## Testo proposto
☆ ☆ ☆ ☆ ☆ ☆ ☆

Circa una settimana fa è ufficialmente iniziata la 23esima edizione dei Giochi Olimpici Invernali, in Corea del Sud. Già alcuni mesi prima si erano palesate alcune difficoltà, dettate da “sgambetti” mediatici che hanno messo in difficoltà gli scambi di dialogo. Non un semplice muro, non un semplice parallelo (il 38esimo) quello che divide due stati, guidati da regimi politici diversi sin dalla fine della Seconda Guerra Mondiale. Anche questa occasione, iniziata con una certa ventata di ottimismo, sembrava destinata ad un’ennesima cesura tra i due governi, dopo l’annullamento di un meeting pre-olimpiadi. Poi la presentazione il 9 febbraio. Inattesa. Una bandiera a sfondo bianco, simbolo di pace, con un’icona che stravolge pensieri, ideologie, storia e geografia di un territorio sempre conteso e tormentato: la penisola coreana tutta unita, in tinta blu.

Quale la reazione della sponda nord coreana?

☆ ☆ ☆ ☆ ☆ ☆ ☆

## Contenuto dei dati

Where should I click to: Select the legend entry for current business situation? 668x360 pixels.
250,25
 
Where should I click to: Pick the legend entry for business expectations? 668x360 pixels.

☆ ☆ ☆ ☆ ☆ ☆ ☆

## Consegne da svolgere
- a) Indichi tutto ciò che, secondo il testo sulle Olimpiadi invernali in Corea, l'icona raffigurata sulla bandiera stravolge.
- b) Trascriva fedelmente il passo del testo sulle Olimpiadi invernali in Corea da “Circa una settimana” fino a “in tinta blu.” compreso.
- c) Prosegua il testo sulle Olimpiadi invernali in Corea a partire dall'ultima frase riportata.

## Risposte fornite
- a) pensieri, ideologie, storia, geografia

- b)
Circa una settimana fa è ufficialmente iniziata la 23esima edizione dei Giochi Olimpici Invernali, in Corea del Sud. Già alcuni mesi prima si erano palesate alcune difficoltà, dettate da “sgambetti” mediatici che hanno messo in difficoltà gli scambi di dialogo. Non un semplice muro, non un semplice parallelo (il 38esimo) quello che divide due stati, guidati da regimi politici diversi sin dalla fine della Seconda Guerra Mondiale. Anche questa occasione, iniziata con una certa ventata di ottimismo, sembrava destinata ad un’ennesima cesura tra i due governi, dopo l’annullamento di un meeting pre-olimpiadi. Poi la presentazione il 9 febbraio. Inattesa. Una bandiera a sfondo bianco, simbolo di pace, con un’icona che stravolge pensieri, ideologie, storia e geografia di un territorio sempre conteso e tormentato: la penisola coreana tutta unita, in tinta blu.

- c)
Apparentemente la scelta è stata ben accolta. Al passaggio degli atleti delle due nazioni olimpionicamente unite, lo stadio è scoppiato in un tripudio di urla gioiose. Simbolicamente più importante però, il fatto che la sorella minore di Kim Jong-un, Kim Yo-jong, si è alzata ad applaudire gli sportivi in sfilata. E qui, nonostante il gelo atmosferico presente, è ugualmente avvenuto il disgelo. Almeno formalmente, perché dal dopo guerra non si erano mai avute strette di mano tra i rappresentanti dei due governi.

Una grande vittoria diplomatica?

La squadra coreana, che raccoglie atleti di entrambi i paesi, non sarà sicuramente la favorita nei risultati esclusivamente sportivi, ma ha condotto ad un fondamentale risultato diplomatico. Non è certo stato facile e a mettere i bastoni tra le ruote sono gli ultimi smacchi dati dal vicepresidente statunitense Pence, e le futili polemiche giapponesi per la raffigurazione, sempre nella bandiera, di un’isola contesa proprio alla Corea del Sud. In particolare dagli Usa salta fuori la tensione creata dagli interessi nucleari. Il vicepresidente del governo Trump non solo rifiuta una cena, porgendo velocemente i saluti solo ad alcuni membri di altri stati, ma sulle tribune di Pyeongchang ignora totalmente la sorella del dittatore nordcoreano.

C’è quindi speranza per un futuro diverso tra le due Coree?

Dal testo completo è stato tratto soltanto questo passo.